*** EXCERPTED PASSAGE ***
As this column reported last week, Stephen Anness, head of global equities at Invesco, remains upbeat about the prospects for Rolls-Royce, highlighting such strengths as improving margins in its civil aviation operation and the contribution that SMRs will make in getting cash to flow.

His optimism is widely shared. Analysts rate Rolls-Royce a ‘buy’ with an average target price of 1198p.

RBC Capital Market has a target of 1275p, contending that the company will keep on exceeding profit expectations.

Chloe Lemarie of Jefferies is even more enthusiastic, with a target price of 1290p.

BABCOCK

At the announcement of its better-than-expected full-year profits this week, Babcock confirmed the view that nations do not intend to trim defence spending. Chief executive David Lockwood cited a ‘sustained uplift in global defence budgets’ – particularly in the fields of marine and nuclear.

Babcock, a £5.62billion FTSE 100 member, designs and manufactures specialist equipment, building vessels such as the Type 31 warship. It also provides support services, maintaining the Royal Navy’s nuclear submarines, for example.

Babcock shares are up by 124 per cent since January to 1133p. Nevertheless, analysts rate them a ‘buy’, with a target price of 1308p, enthused by the firm’s strong order pipeline.

BAE SYSTEMS

BAE is Britain’s largest name in defence. The output of this multinational corporation includes aircraft, fighter jets and submarines. It will also be making the satellites for America’s Golden Dome missile defence system.
*** RECORDED DATA ***
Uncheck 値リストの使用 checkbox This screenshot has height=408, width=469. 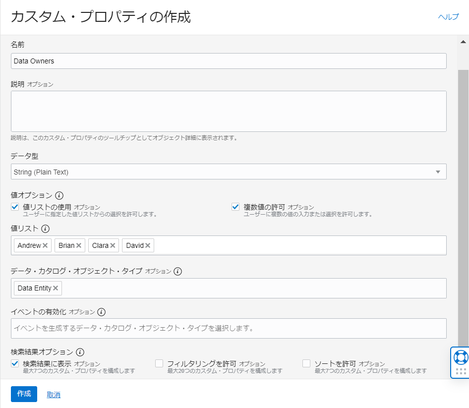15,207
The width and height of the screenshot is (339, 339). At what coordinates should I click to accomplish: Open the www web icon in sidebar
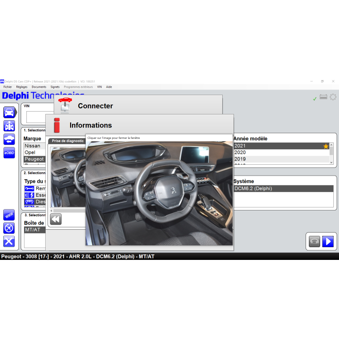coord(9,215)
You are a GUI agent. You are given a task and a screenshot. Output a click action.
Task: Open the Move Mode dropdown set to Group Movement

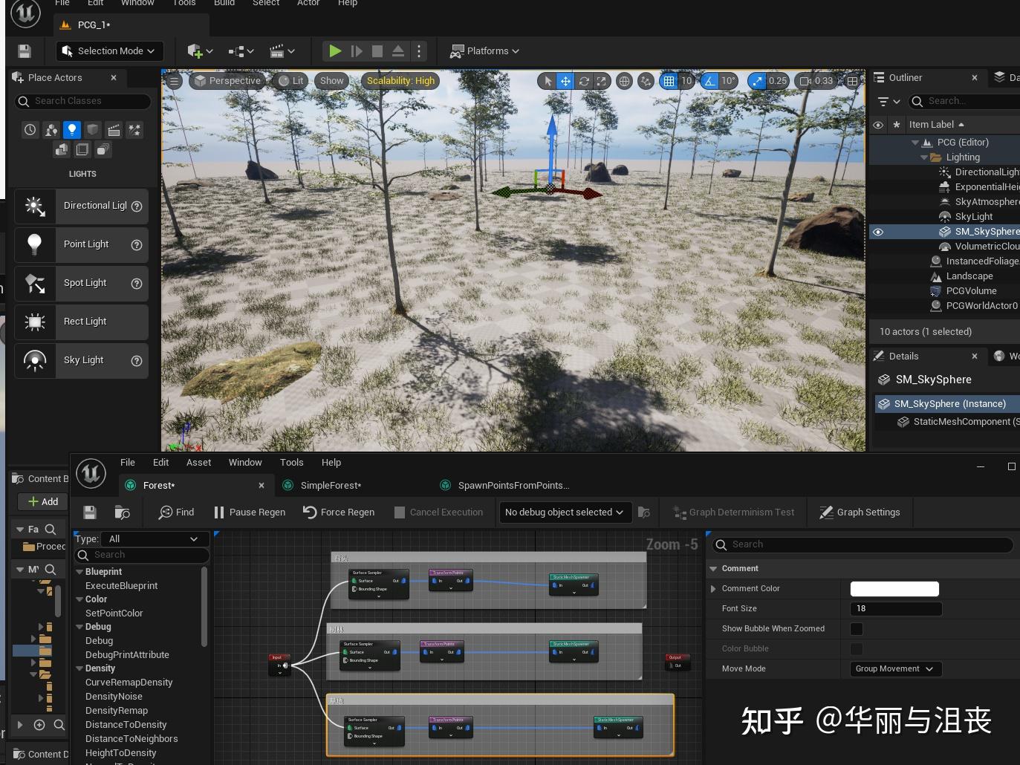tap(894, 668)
***
# TO BE DONE
1 – From the records, give the lines between the one holding "You are a GUI" and the end of the records, inclusive, as a JSON list of strings with one string per line, skipping blank lines and leaving out the pictures.
2 – Carry the passage on defense and aerospace stocks forward from its last sentence.
The records and the text about defense stocks were taken from separate sources.

# RESPONSES PER TASK
1 –
[
  "You are a GUI agent. You are given a task and a screenshot. Output a click action.",
  "Task: Open the Move Mode dropdown set to Group Movement",
  "tap(894, 668)"
]

2 –
This £48.3billion FTSE 100 business’ shares hit a high of 2073p in October. They have fallen to 1651p. But this is still 43 per cent higher than at the start of the year, suggesting that investors have been taking advantage of the dip to snap up a slice of this British success story.

Just two of the 20 analysts that follow the stock consider them to be a ‘sell’. Seven believe you should ‘hold’, but 11 think they are ‘buy’. The average target price is 2121p. Major trusts, such as City of London, have exposure to BAE.

But if you would like a spread of global players in the armaments, aerospace and munition industries, the Han Future of Defence exchange traded fund (ETF) tends to be the option preferred by the professionals, including Ben Yearsley of Fairview Consulting.

He points out that the fund aims not only to benefit from the defence spending of Nato members and their allies, but also from a portion of state budgets now being reserved for cybersecurity.

The fund’s major holdings include the French aerospace contractor Safran and German group Rheinmetall, known for products such as the Lynx armoured vehicle and the Skyranger air defence system.

The largest stake is Palantir, the US technology titan famous for its expertise in the AI-powered analysis of battlefield data.

It is one of President Trump’s favoured defence names. Shares in Palantir have soared by 2240 per cent over the past three years, but were caught up this month in the alarm over the overvaluation of AI stocks.

These concerns persist, but a diversification into defence could prove a shield at this nervous time in our history.